What is being asked: Below are records that must be duplicated exactly.

Data records:
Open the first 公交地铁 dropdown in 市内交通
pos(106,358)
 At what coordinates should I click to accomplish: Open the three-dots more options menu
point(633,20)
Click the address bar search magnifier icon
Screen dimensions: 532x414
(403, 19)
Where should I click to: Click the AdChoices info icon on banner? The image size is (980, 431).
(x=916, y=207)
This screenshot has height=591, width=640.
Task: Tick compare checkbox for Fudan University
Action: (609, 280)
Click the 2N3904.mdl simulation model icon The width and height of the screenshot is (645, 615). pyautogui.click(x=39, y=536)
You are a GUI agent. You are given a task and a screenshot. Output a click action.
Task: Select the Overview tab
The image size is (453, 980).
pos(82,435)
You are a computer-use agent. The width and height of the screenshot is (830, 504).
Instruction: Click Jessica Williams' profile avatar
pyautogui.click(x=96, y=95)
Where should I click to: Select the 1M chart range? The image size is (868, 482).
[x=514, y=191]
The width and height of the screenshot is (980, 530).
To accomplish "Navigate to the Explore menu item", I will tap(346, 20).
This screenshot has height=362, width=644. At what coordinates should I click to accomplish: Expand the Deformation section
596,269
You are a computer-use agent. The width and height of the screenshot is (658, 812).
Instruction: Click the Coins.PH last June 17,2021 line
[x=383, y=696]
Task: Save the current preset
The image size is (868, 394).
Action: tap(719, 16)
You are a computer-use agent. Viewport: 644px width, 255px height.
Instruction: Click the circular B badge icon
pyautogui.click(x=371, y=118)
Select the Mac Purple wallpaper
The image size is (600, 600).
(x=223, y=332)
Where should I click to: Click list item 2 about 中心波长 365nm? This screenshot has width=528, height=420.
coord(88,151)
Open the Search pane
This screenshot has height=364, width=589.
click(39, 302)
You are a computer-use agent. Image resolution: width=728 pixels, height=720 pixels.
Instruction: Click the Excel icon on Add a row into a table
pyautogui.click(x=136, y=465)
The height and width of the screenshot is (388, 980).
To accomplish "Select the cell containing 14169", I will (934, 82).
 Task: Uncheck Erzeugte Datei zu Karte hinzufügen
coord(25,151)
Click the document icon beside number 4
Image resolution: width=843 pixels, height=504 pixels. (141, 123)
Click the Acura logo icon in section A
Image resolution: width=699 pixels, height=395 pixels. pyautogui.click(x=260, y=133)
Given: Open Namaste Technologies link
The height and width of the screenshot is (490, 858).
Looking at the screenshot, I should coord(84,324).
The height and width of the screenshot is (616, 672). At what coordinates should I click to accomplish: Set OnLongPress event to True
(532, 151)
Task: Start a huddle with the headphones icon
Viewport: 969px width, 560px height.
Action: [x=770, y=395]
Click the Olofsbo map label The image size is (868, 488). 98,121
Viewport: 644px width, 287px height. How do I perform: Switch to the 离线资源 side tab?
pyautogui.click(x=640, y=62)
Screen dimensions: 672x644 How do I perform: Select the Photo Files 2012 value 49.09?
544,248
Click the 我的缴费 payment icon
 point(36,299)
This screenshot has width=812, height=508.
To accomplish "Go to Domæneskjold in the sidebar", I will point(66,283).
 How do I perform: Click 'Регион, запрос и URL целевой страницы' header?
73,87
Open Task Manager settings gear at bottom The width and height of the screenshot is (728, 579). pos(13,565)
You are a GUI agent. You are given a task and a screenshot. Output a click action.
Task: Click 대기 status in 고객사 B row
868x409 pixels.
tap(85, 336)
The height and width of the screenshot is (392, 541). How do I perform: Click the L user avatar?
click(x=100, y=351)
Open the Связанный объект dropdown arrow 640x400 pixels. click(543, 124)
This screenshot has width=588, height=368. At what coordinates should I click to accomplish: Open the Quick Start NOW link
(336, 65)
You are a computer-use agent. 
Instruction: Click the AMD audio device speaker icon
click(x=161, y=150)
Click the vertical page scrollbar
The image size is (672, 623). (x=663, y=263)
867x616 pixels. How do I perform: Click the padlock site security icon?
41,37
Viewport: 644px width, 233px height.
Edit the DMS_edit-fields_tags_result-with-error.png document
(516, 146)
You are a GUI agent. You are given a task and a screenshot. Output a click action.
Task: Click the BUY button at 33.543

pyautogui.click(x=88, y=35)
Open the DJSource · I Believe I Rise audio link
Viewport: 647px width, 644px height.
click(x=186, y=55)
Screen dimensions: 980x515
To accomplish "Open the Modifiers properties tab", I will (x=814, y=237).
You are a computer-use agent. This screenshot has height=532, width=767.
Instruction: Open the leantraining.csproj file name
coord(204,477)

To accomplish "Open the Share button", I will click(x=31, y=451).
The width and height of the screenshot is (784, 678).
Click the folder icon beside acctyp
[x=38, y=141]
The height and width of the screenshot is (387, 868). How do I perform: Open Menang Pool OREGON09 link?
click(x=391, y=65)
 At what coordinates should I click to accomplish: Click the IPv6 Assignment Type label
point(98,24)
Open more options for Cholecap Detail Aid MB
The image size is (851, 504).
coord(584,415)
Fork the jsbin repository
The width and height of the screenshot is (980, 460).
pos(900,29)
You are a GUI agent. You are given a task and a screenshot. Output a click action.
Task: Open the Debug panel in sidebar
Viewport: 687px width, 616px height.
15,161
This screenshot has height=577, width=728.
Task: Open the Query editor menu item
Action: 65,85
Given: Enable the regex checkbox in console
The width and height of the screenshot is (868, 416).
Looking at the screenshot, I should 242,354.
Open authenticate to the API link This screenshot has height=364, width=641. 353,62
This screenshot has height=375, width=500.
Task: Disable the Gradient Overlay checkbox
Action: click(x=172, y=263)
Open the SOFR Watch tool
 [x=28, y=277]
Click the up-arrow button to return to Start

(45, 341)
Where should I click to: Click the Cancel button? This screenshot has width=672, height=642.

Exercise answer:
Open the first 公交地铁 dropdown in 市内交通
pos(106,358)
 At what coordinates should I click to accomplish: Open the three-dots more options menu
point(633,20)
Click the address bar search magnifier icon
Screen dimensions: 532x414
(403, 19)
Where should I click to: Click the AdChoices info icon on banner? The image size is (980, 431).
(x=916, y=207)
This screenshot has height=591, width=640.
Task: Tick compare checkbox for Fudan University
Action: (609, 280)
Click the 2N3904.mdl simulation model icon The width and height of the screenshot is (645, 615). pyautogui.click(x=39, y=536)
You are a GUI agent. You are given a task and a screenshot. Output a click action.
Task: Select the Overview tab
The image size is (453, 980).
pos(82,435)
You are a computer-use agent. The width and height of the screenshot is (830, 504).
Instruction: Click Jessica Williams' profile avatar
pyautogui.click(x=96, y=95)
Where should I click to: Select the 1M chart range? The image size is (868, 482).
[x=514, y=191]
The width and height of the screenshot is (980, 530).
To accomplish "Navigate to the Explore menu item", I will tap(346, 20).
This screenshot has height=362, width=644. At what coordinates should I click to accomplish: Expand the Deformation section
596,269
You are a computer-use agent. The width and height of the screenshot is (658, 812).
Instruction: Click the Coins.PH last June 17,2021 line
[x=383, y=696]
Task: Save the current preset
The image size is (868, 394).
Action: tap(719, 16)
You are a computer-use agent. Viewport: 644px width, 255px height.
Instruction: Click the circular B badge icon
pyautogui.click(x=371, y=118)
Select the Mac Purple wallpaper
The image size is (600, 600).
(x=223, y=332)
Where should I click to: Click list item 2 about 中心波长 365nm? This screenshot has width=528, height=420.
coord(88,151)
Open the Search pane
This screenshot has height=364, width=589.
click(39, 302)
You are a computer-use agent. Image resolution: width=728 pixels, height=720 pixels.
Instruction: Click the Excel icon on Add a row into a table
pyautogui.click(x=136, y=465)
The height and width of the screenshot is (388, 980).
To accomplish "Select the cell containing 14169", I will (934, 82).
 Task: Uncheck Erzeugte Datei zu Karte hinzufügen
coord(25,151)
Click the document icon beside number 4
Image resolution: width=843 pixels, height=504 pixels. (141, 123)
Click the Acura logo icon in section A
Image resolution: width=699 pixels, height=395 pixels. pyautogui.click(x=260, y=133)
Given: Open Namaste Technologies link
The height and width of the screenshot is (490, 858).
Looking at the screenshot, I should coord(84,324).
The height and width of the screenshot is (616, 672). At what coordinates should I click to accomplish: Set OnLongPress event to True
(532, 151)
Task: Start a huddle with the headphones icon
Viewport: 969px width, 560px height.
Action: [x=770, y=395]
Click the Olofsbo map label The image size is (868, 488). 98,121
Viewport: 644px width, 287px height. How do I perform: Switch to the 离线资源 side tab?
pyautogui.click(x=640, y=62)
Screen dimensions: 672x644 How do I perform: Select the Photo Files 2012 value 49.09?
544,248
Click the 我的缴费 payment icon
 point(36,299)
This screenshot has width=812, height=508.
To accomplish "Go to Domæneskjold in the sidebar", I will point(66,283).
 How do I perform: Click 'Регион, запрос и URL целевой страницы' header?
73,87
Open Task Manager settings gear at bottom The width and height of the screenshot is (728, 579). pos(13,565)
You are a GUI agent. You are given a task and a screenshot. Output a click action.
Task: Click 대기 status in 고객사 B row
868x409 pixels.
tap(85, 336)
The height and width of the screenshot is (392, 541). How do I perform: Click the L user avatar?
click(x=100, y=351)
Open the Связанный объект dropdown arrow 640x400 pixels. click(543, 124)
This screenshot has width=588, height=368. At what coordinates should I click to accomplish: Open the Quick Start NOW link
(336, 65)
You are a computer-use agent. 
Instruction: Click the AMD audio device speaker icon
click(x=161, y=150)
Click the vertical page scrollbar
The image size is (672, 623). (x=663, y=263)
867x616 pixels. How do I perform: Click the padlock site security icon?
41,37
Viewport: 644px width, 233px height.
Edit the DMS_edit-fields_tags_result-with-error.png document
(516, 146)
You are a GUI agent. You are given a task and a screenshot. Output a click action.
Task: Click the BUY button at 33.543

pyautogui.click(x=88, y=35)
Open the DJSource · I Believe I Rise audio link
Viewport: 647px width, 644px height.
click(x=186, y=55)
Screen dimensions: 980x515
To accomplish "Open the Modifiers properties tab", I will (x=814, y=237).
You are a computer-use agent. This screenshot has height=532, width=767.
Instruction: Open the leantraining.csproj file name
coord(204,477)

To accomplish "Open the Share button", I will click(x=31, y=451).
The width and height of the screenshot is (784, 678).
Click the folder icon beside acctyp
[x=38, y=141]
The height and width of the screenshot is (387, 868). How do I perform: Open Menang Pool OREGON09 link?
click(x=391, y=65)
 At what coordinates should I click to accomplish: Click the IPv6 Assignment Type label
point(98,24)
Open more options for Cholecap Detail Aid MB
The image size is (851, 504).
coord(584,415)
Fork the jsbin repository
The width and height of the screenshot is (980, 460).
pos(900,29)
You are a GUI agent. You are given a task and a screenshot. Output a click action.
Task: Open the Debug panel in sidebar
Viewport: 687px width, 616px height.
15,161
This screenshot has height=577, width=728.
Task: Open the Query editor menu item
Action: 65,85
Given: Enable the regex checkbox in console
The width and height of the screenshot is (868, 416).
Looking at the screenshot, I should 242,354.
Open authenticate to the API link This screenshot has height=364, width=641. 353,62
This screenshot has height=375, width=500.
Task: Disable the Gradient Overlay checkbox
Action: click(x=172, y=263)
Open the SOFR Watch tool
 [x=28, y=277]
Click the up-arrow button to return to Start

(45, 341)
Where should I click to: Click the Cancel button? This screenshot has width=672, height=642.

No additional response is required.